The promise of Social Security concerns Kelly most because he said a lot of hard-working people in his district physically couldn’t afford to work a few more years. He said the problem started when Congress began using Social Security funds to pay for other programs.

“We kind of robbed Peter to pay Paul, and now we’re looking at those funds saying they’re going to run out. Well, why did they run out? Because you used it the wrong way,” Kelly said.

He said he believes means-testing should be looked at to help keep Social Security solvent. 

Like most House Republicans, Kelly voted for House Budget Committee Chairman Paul Ryan’s (R-Wis.) 2012 budget proposal. The Democratic Congressional Campaign Committee targeted him with robo-calls saying he voted to end Medicare. He said that angered him.

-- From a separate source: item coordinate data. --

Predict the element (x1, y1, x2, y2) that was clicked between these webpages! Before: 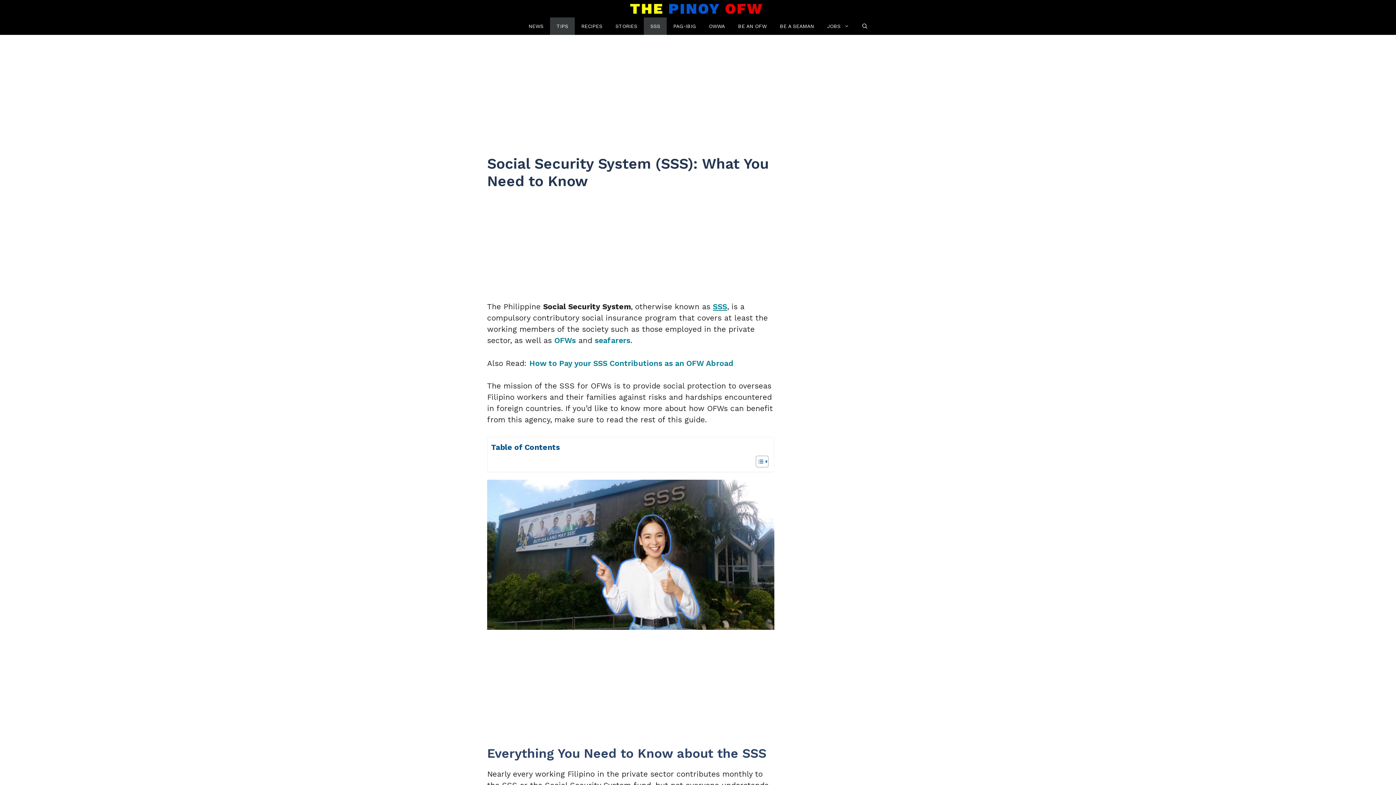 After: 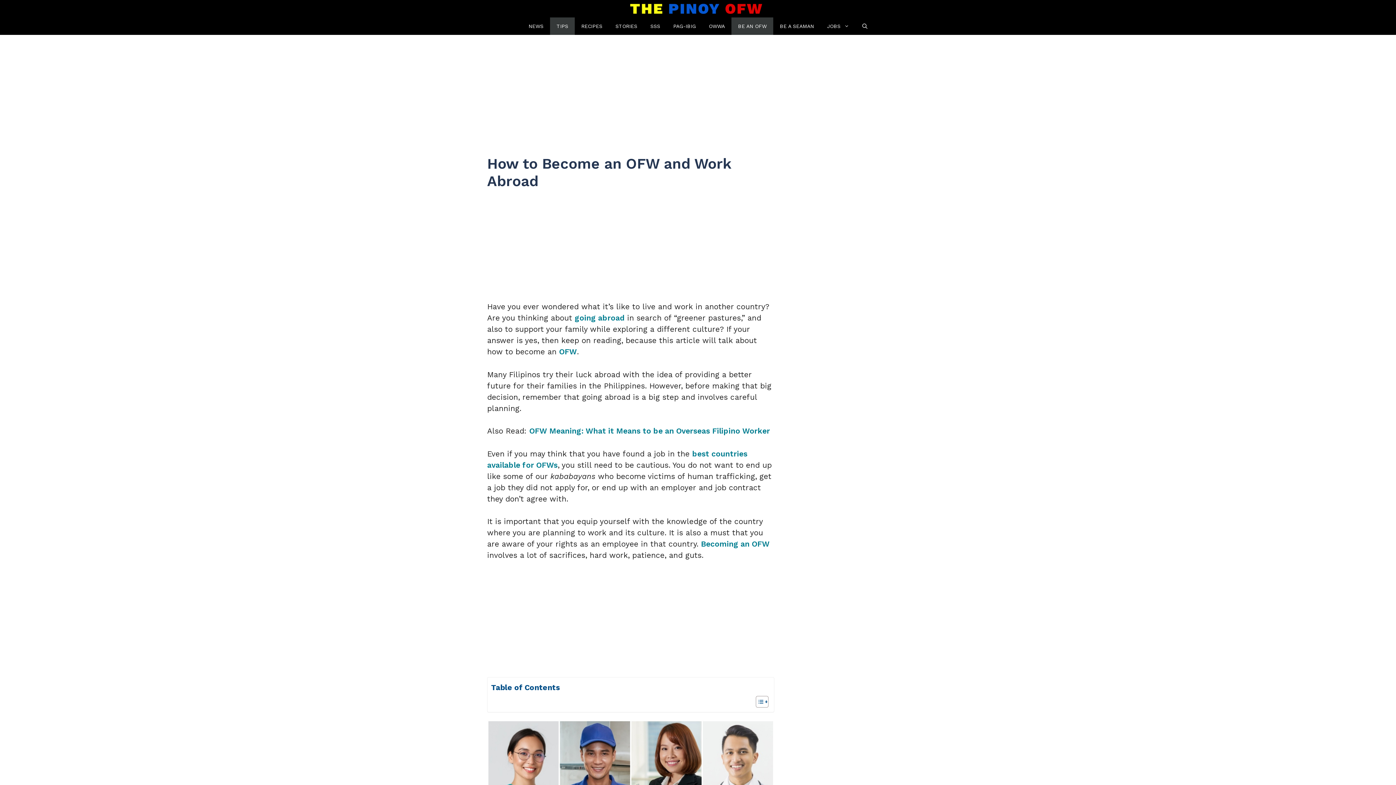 Action: label: OFWs bbox: (554, 336, 576, 345)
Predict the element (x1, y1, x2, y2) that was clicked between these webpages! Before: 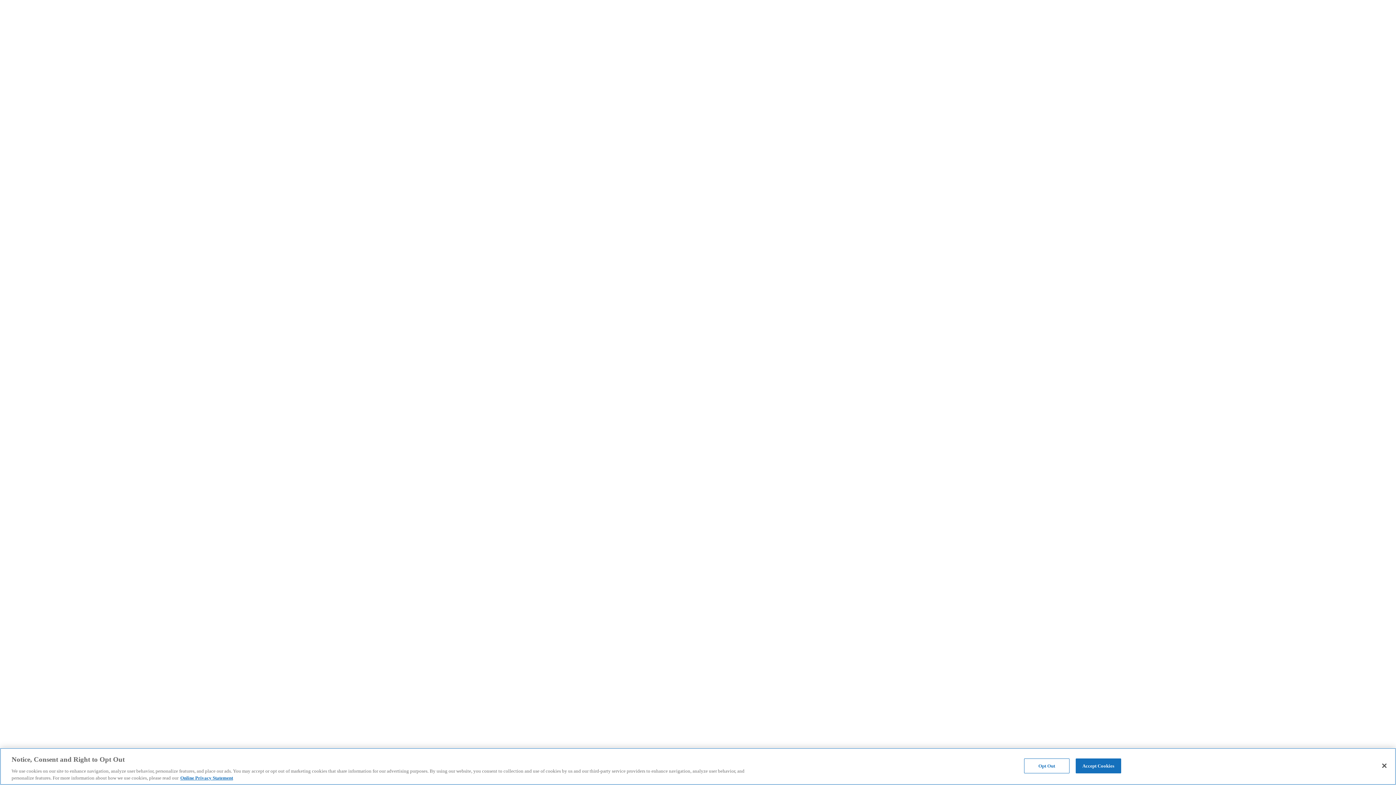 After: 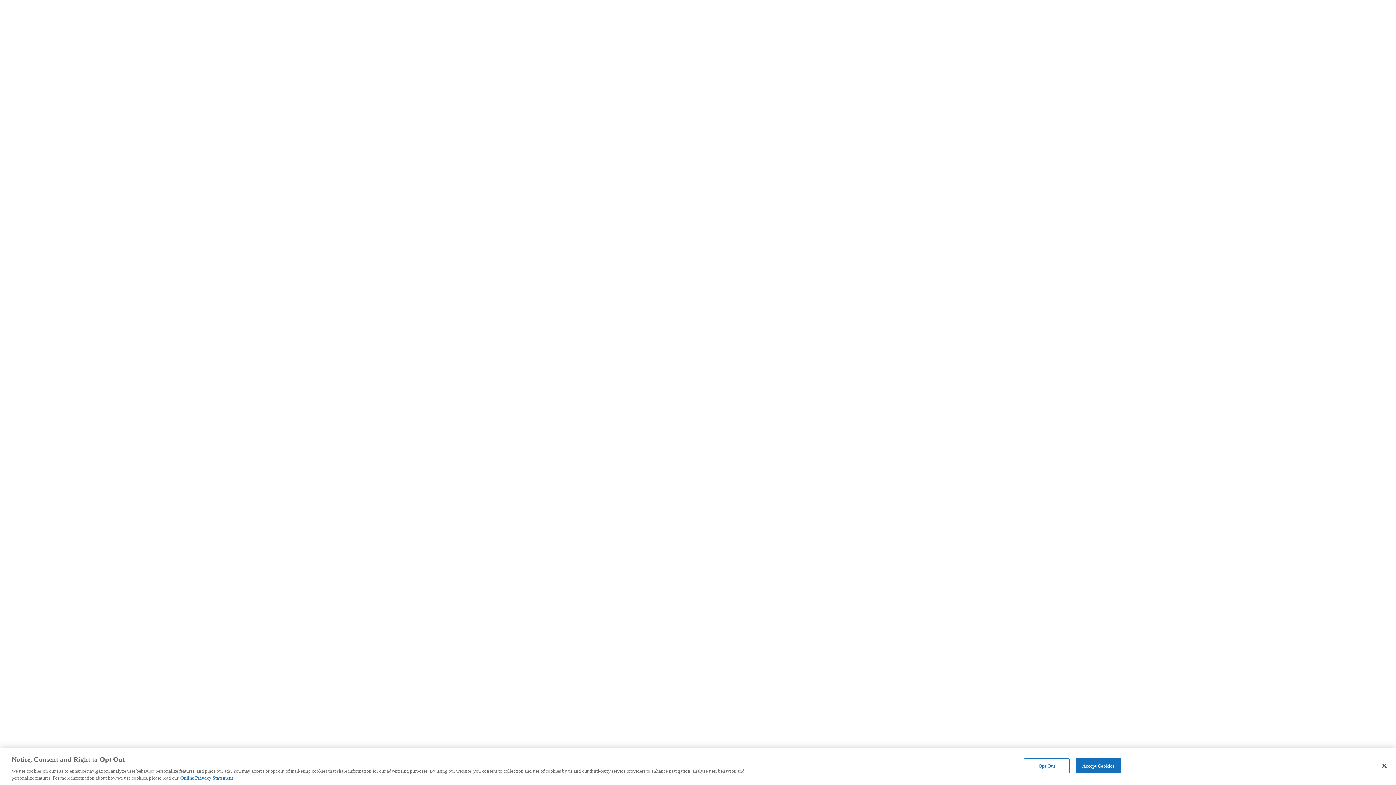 Action: label: More information about our online privacy statement, opens in a new tab bbox: (180, 775, 233, 781)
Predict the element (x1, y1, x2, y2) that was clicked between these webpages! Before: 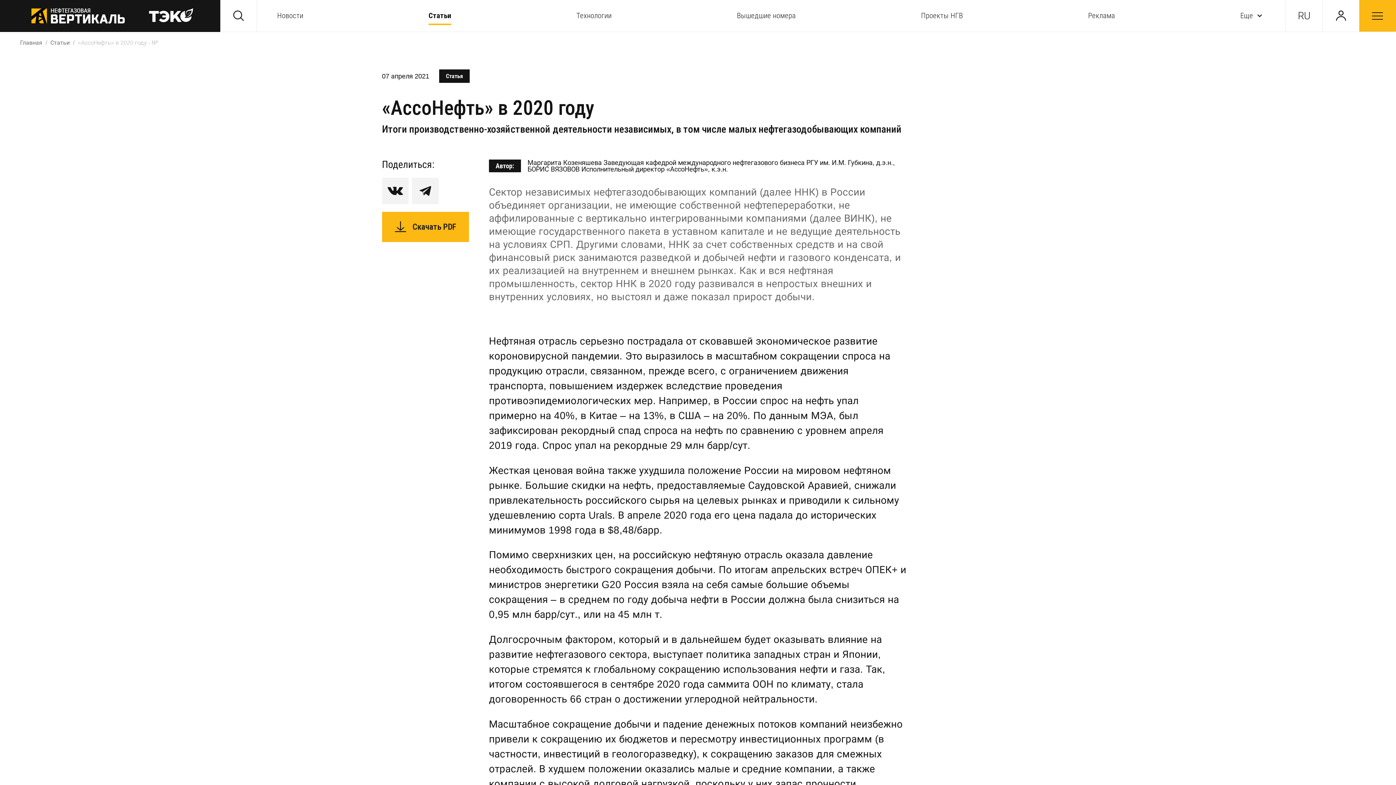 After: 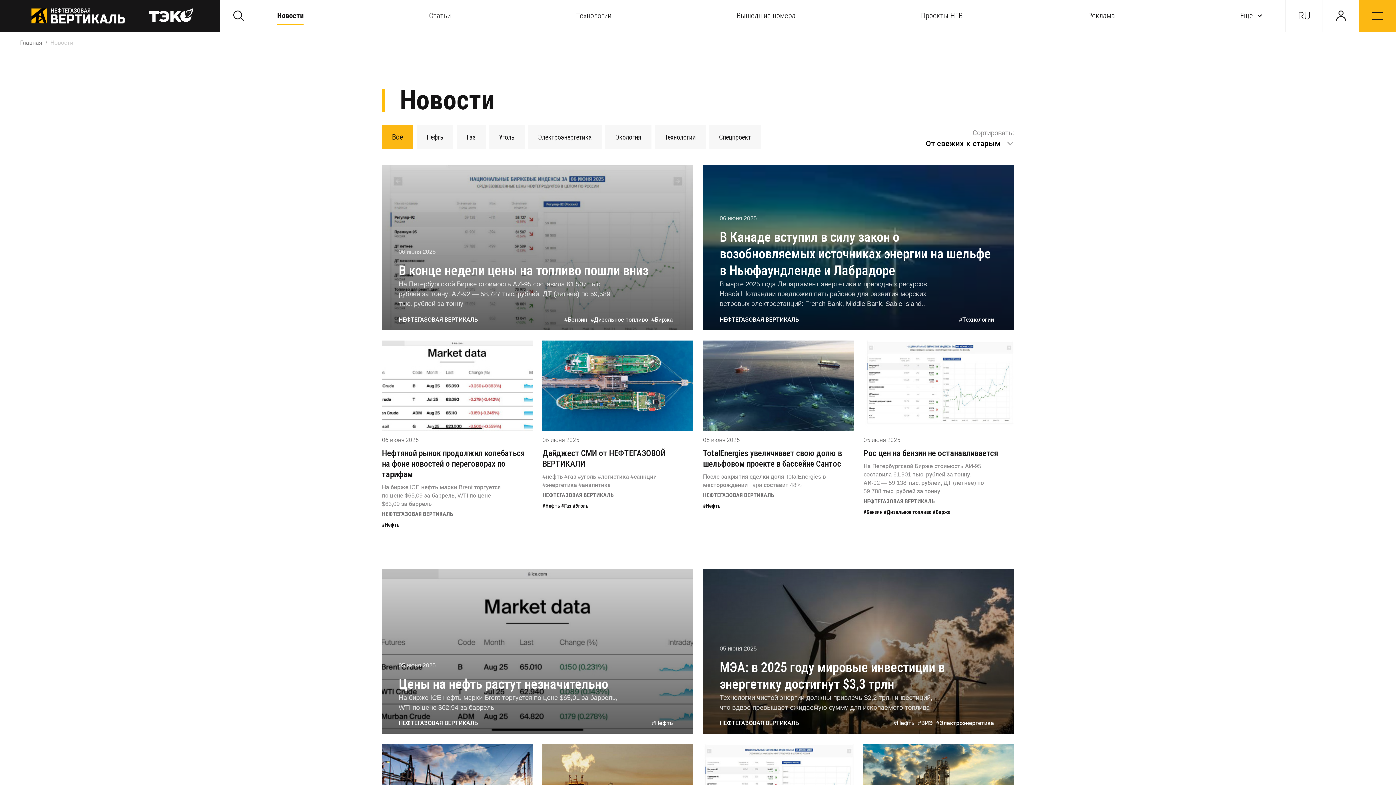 Action: bbox: (277, 10, 303, 20) label: Новости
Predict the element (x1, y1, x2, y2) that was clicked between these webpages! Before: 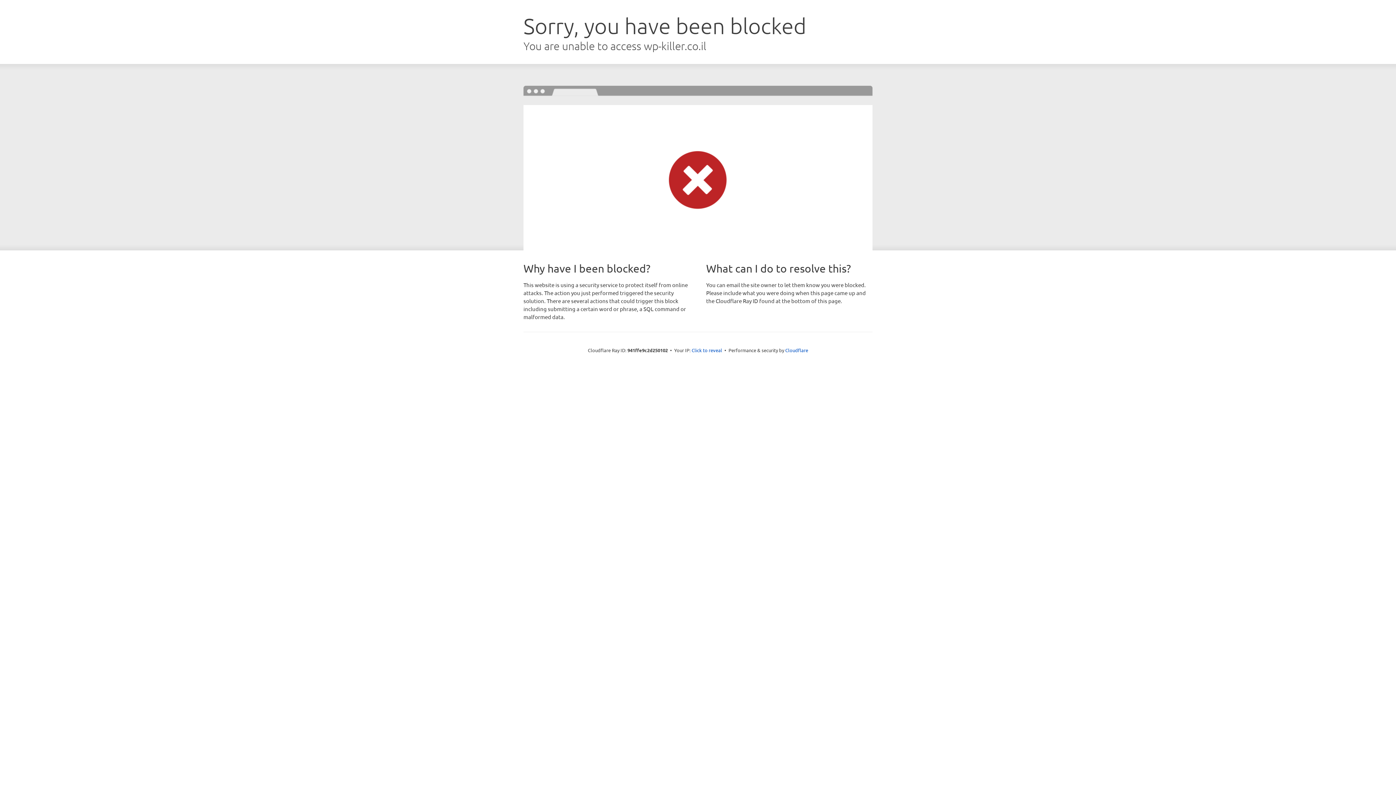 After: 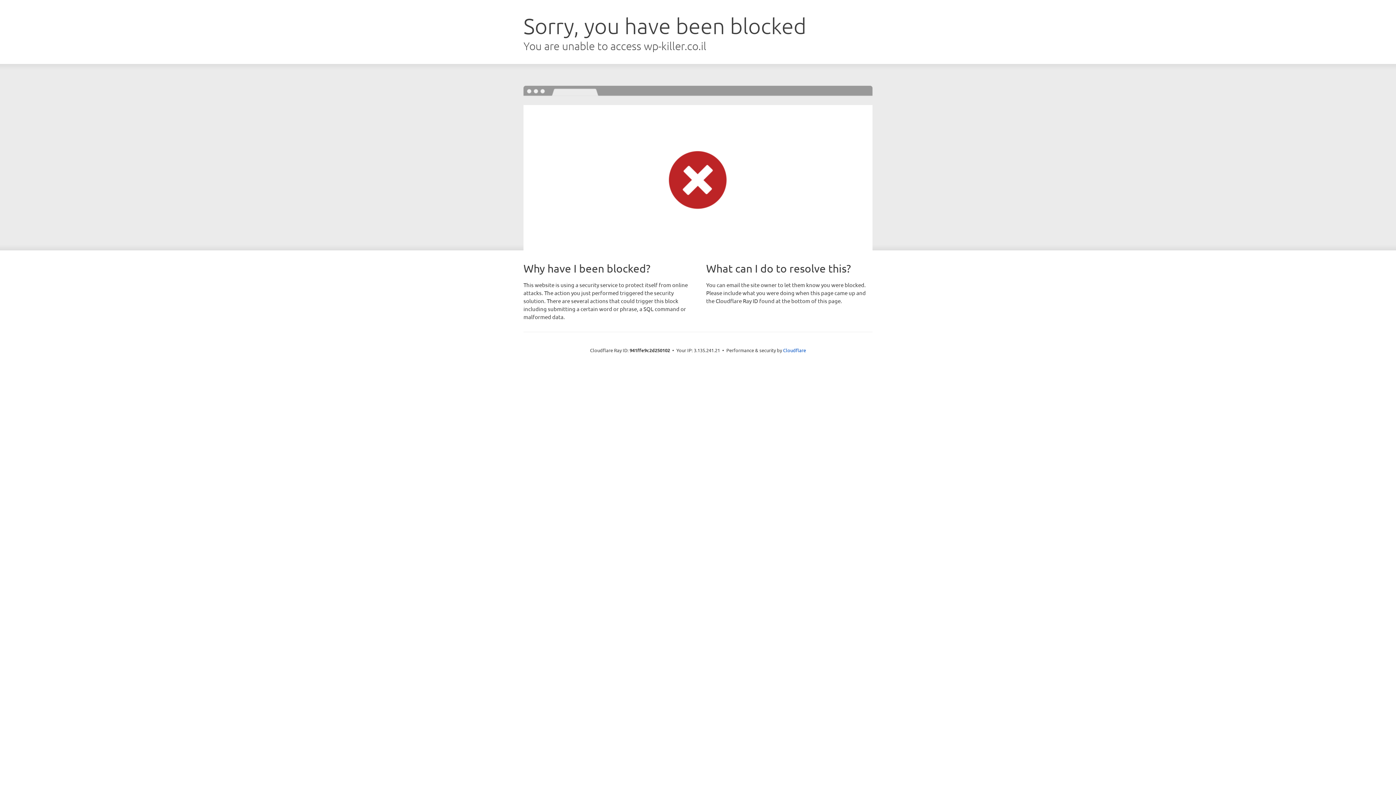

“I really find it offensive, when you don’t have a plan, absolutely no fix for what is wrong and then you … tell seniors that they’re going to lose … their Medicare and Medicaid and it’s all because of Republican policy — that’s a flat-out lie,” Kelly said. “They know it’s a lie and they still put it out there and the reasoning is that’s what they have to do to win the next election.”

Kelly said that if the Republican Party were doing the same thing, he would leave it.

“Right now Paul Ryan … has put out the only program that has saved these programs,” Kelly said. “If the other side has a better model, then please bring it forward.”